The painter went inside. There, he opened a bottle (probably a fifth of VVO) and enjoyed several nips. Refreshed, Waymon returned to his task.
At our porch’s farthest end a dogwood grew. Tree trunk and branches blocked easy access to the last reaches.
Someone prudent would’ve shifted his ladder in order to brush from the dogwood’s open side. Waymon thought if he leaned enough he could stretch around the trunk through the branches and color the undone bits. Otherwise he must climb off, set down his paint, scoot the ladder then re-establish himself. After all very little needed attending and the nips he’d swigged shrunk his measurements.
Waymon misjudged.
Mother heard clattering from our kitchen. She hurried to the front of the house. Looking past the porch railing she saw no Waymon. No ladder either.
She rushed down the short leap of stairs, and searched towards the dogwood’s base. Behind the tree stretched Waymon, his ladder across our driveway. Green paint covered his head and splattered his shirt.
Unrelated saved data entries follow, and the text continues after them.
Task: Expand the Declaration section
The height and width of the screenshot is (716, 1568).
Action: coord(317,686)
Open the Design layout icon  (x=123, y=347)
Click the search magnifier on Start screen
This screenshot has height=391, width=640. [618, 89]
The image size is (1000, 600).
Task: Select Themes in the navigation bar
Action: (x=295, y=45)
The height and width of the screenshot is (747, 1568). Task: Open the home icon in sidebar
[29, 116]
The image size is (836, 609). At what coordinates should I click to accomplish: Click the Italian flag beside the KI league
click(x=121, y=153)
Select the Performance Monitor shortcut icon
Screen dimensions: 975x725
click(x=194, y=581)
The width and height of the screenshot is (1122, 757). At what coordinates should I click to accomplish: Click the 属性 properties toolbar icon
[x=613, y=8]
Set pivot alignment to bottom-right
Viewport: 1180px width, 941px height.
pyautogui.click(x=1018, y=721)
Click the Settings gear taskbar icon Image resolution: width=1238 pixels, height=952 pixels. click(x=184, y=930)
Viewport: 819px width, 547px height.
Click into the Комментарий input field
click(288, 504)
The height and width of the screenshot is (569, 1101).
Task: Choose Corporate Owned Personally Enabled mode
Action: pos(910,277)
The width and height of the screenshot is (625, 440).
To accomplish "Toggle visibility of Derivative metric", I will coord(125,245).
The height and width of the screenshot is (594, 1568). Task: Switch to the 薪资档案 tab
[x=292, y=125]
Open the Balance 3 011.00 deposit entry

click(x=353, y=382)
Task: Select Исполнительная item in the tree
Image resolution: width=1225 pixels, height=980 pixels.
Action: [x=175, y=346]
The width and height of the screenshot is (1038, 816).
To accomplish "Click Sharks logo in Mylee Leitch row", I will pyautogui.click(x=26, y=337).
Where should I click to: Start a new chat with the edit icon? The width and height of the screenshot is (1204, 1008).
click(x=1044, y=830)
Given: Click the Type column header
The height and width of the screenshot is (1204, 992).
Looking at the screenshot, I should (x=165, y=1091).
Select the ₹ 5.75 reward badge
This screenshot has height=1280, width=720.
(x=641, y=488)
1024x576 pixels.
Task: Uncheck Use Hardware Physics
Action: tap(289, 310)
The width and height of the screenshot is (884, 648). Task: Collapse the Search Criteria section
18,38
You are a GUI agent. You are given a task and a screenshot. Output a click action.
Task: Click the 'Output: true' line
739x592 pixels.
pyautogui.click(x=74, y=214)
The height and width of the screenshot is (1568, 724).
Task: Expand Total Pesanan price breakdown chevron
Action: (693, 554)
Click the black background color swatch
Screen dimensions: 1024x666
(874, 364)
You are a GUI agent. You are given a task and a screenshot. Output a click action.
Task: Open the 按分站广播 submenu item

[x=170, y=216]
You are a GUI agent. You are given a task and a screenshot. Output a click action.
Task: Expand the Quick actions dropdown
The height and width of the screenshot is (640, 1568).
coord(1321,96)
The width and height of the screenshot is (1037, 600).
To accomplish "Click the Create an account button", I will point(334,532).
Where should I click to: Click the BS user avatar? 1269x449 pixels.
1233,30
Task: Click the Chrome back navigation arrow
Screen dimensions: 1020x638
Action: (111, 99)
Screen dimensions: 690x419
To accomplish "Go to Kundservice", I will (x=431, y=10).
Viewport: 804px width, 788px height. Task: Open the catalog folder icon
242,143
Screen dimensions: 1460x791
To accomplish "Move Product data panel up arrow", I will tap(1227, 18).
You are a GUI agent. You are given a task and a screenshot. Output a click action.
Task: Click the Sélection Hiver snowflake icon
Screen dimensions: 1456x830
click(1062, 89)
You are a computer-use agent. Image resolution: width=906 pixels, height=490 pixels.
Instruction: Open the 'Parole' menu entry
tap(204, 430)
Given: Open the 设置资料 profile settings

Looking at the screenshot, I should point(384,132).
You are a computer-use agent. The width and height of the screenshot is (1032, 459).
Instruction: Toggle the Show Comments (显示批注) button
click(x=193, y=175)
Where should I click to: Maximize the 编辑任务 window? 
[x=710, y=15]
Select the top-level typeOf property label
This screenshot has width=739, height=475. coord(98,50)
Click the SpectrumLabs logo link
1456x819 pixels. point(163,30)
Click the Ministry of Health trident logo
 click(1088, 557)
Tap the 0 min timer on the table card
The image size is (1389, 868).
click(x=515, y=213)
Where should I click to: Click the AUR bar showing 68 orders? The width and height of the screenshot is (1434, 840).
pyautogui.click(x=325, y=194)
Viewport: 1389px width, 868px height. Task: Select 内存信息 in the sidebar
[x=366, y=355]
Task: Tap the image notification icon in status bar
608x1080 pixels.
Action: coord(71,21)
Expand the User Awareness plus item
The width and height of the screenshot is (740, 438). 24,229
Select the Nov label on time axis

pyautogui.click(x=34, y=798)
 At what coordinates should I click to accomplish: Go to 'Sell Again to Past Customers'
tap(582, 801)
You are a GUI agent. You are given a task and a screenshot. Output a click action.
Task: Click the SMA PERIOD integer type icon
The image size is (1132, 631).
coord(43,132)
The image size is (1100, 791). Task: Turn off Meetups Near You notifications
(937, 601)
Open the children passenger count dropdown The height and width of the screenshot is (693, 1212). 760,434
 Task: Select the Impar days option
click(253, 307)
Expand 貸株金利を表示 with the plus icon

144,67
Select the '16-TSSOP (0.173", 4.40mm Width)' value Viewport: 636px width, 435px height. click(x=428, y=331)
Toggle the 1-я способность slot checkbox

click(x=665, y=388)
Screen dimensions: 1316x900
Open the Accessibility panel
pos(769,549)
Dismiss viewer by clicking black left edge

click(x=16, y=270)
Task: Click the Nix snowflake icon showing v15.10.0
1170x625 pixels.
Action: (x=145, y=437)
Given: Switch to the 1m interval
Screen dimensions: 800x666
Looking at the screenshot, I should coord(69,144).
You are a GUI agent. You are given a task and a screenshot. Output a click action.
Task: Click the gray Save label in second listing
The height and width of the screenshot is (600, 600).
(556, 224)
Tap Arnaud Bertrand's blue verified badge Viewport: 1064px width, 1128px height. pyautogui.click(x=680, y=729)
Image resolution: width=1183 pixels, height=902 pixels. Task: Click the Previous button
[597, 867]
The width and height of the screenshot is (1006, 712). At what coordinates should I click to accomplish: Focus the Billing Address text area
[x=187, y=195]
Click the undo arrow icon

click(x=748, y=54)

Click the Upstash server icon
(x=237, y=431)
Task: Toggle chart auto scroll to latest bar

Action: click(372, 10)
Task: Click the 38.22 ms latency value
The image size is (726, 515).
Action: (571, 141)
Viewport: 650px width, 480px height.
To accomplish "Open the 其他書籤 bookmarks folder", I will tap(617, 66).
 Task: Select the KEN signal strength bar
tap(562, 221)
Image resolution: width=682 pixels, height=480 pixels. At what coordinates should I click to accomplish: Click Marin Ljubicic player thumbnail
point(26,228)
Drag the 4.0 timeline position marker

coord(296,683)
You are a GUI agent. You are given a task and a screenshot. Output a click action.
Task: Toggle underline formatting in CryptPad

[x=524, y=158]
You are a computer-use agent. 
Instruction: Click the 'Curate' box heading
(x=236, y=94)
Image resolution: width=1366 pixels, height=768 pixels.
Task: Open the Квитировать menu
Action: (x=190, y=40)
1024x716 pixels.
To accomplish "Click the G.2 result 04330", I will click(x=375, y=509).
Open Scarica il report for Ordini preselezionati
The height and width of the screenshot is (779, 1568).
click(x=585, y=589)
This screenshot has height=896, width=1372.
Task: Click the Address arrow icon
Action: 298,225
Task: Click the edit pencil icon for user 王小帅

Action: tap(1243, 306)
Hilarious as mother saw this sight, even Waymon, a man who zealously prized and defended his dignity, so much so it often alienated him from others, recognized his plight. Both laughed long and loud at his predicament. For a man who took himself with utmost seriousness, Waymon could laugh.
In her brief telling, mother allowed what we remembered of his laughter to lighten the obligatory somberness. Doubtlessly what she did was calculated. There would be plenty of opportunities after the service to recall Waymon less fondly.
Mother did not want her listeners to forget the whole man. He hadn’t lived under a bridge. Waymon hadn’t been an ogre.
By rights, Camille or Junior or Richard ought have softened his image. It was a shame inverted deaths scythed his wife and sons. Natural order expected him to slip the binds first, not last. A greater shame was Boopy, his granddaughter, his sole direct legacy.